• Action item
Could you copy exactly the lines from the one containing "Where should I click to: Click the Coastal" through the last line of the records, leaving out every picture?

-- Source material follows --

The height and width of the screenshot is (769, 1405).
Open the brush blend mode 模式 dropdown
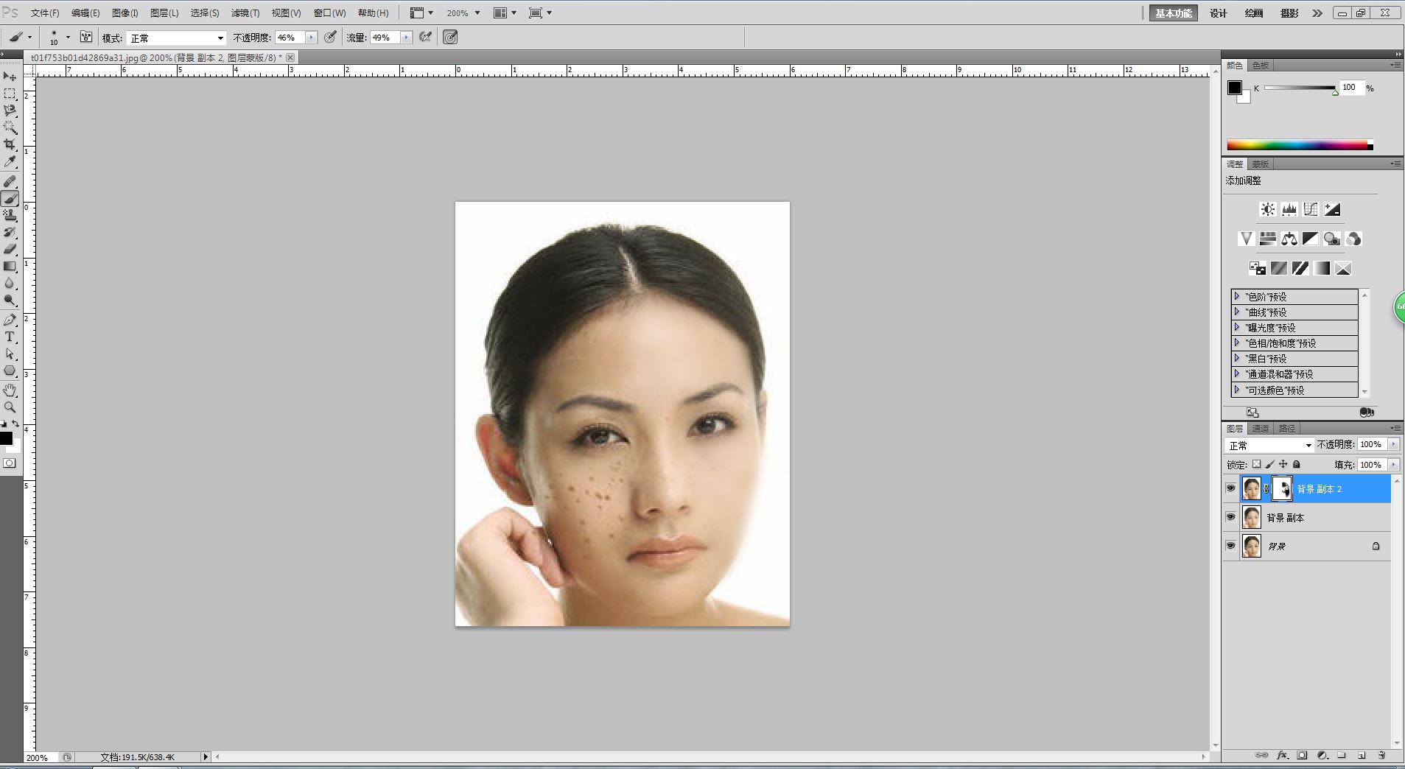click(176, 38)
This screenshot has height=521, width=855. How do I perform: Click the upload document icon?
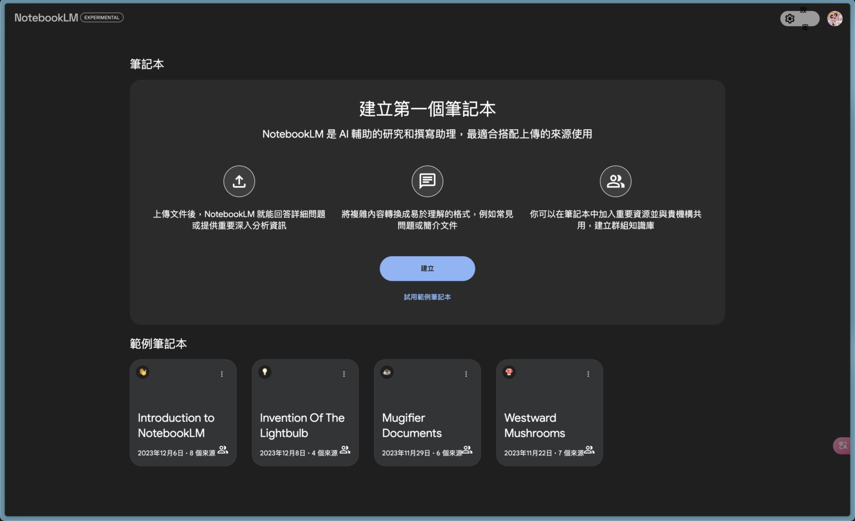pyautogui.click(x=239, y=181)
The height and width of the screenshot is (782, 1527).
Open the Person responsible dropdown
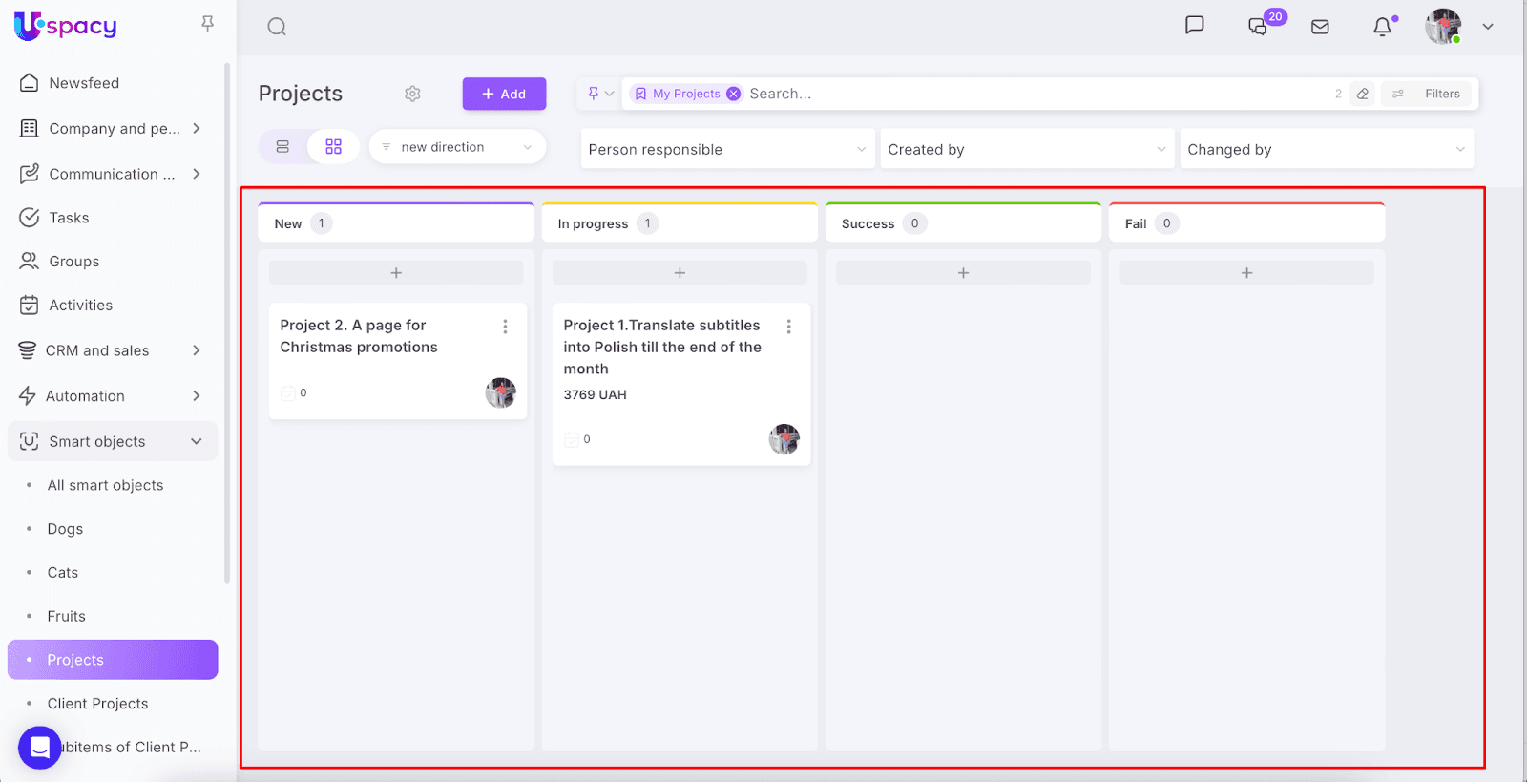727,150
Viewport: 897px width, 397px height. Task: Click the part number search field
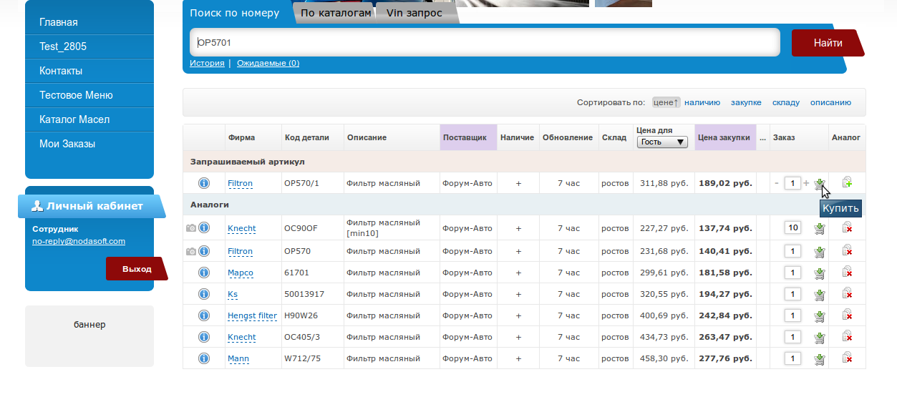485,43
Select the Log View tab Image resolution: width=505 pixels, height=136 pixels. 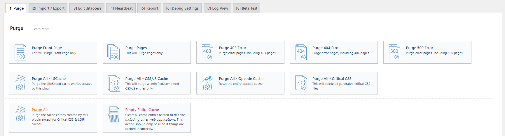217,8
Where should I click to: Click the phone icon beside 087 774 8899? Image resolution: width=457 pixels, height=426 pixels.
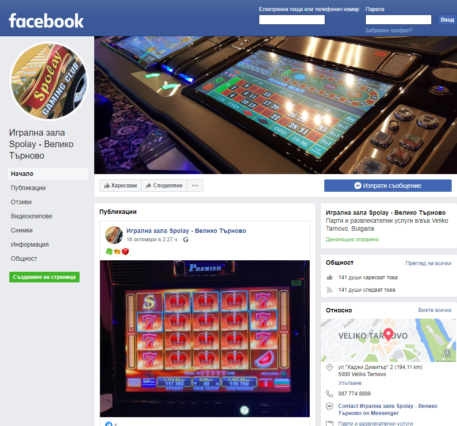(329, 394)
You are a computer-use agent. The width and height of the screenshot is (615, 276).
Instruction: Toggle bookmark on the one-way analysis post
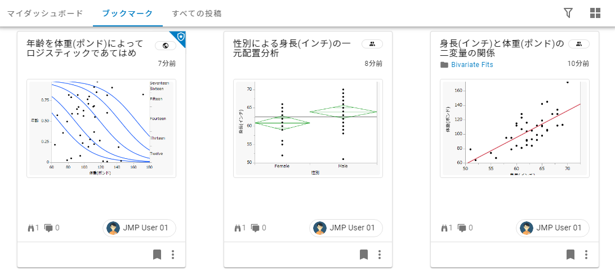[364, 255]
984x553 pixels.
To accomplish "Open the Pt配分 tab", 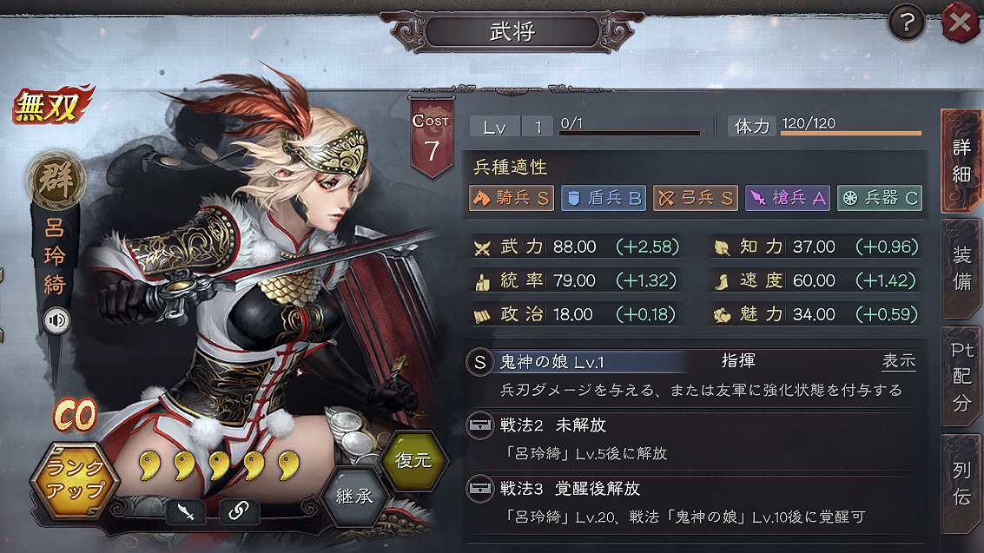I will 961,376.
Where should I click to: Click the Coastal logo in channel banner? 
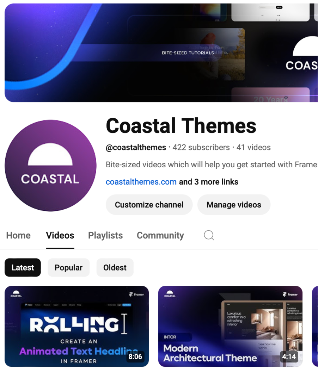click(302, 54)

-- Source material concluded --

• Response area
Where should I click to: Click the Coastal logo in channel banner? 
click(302, 54)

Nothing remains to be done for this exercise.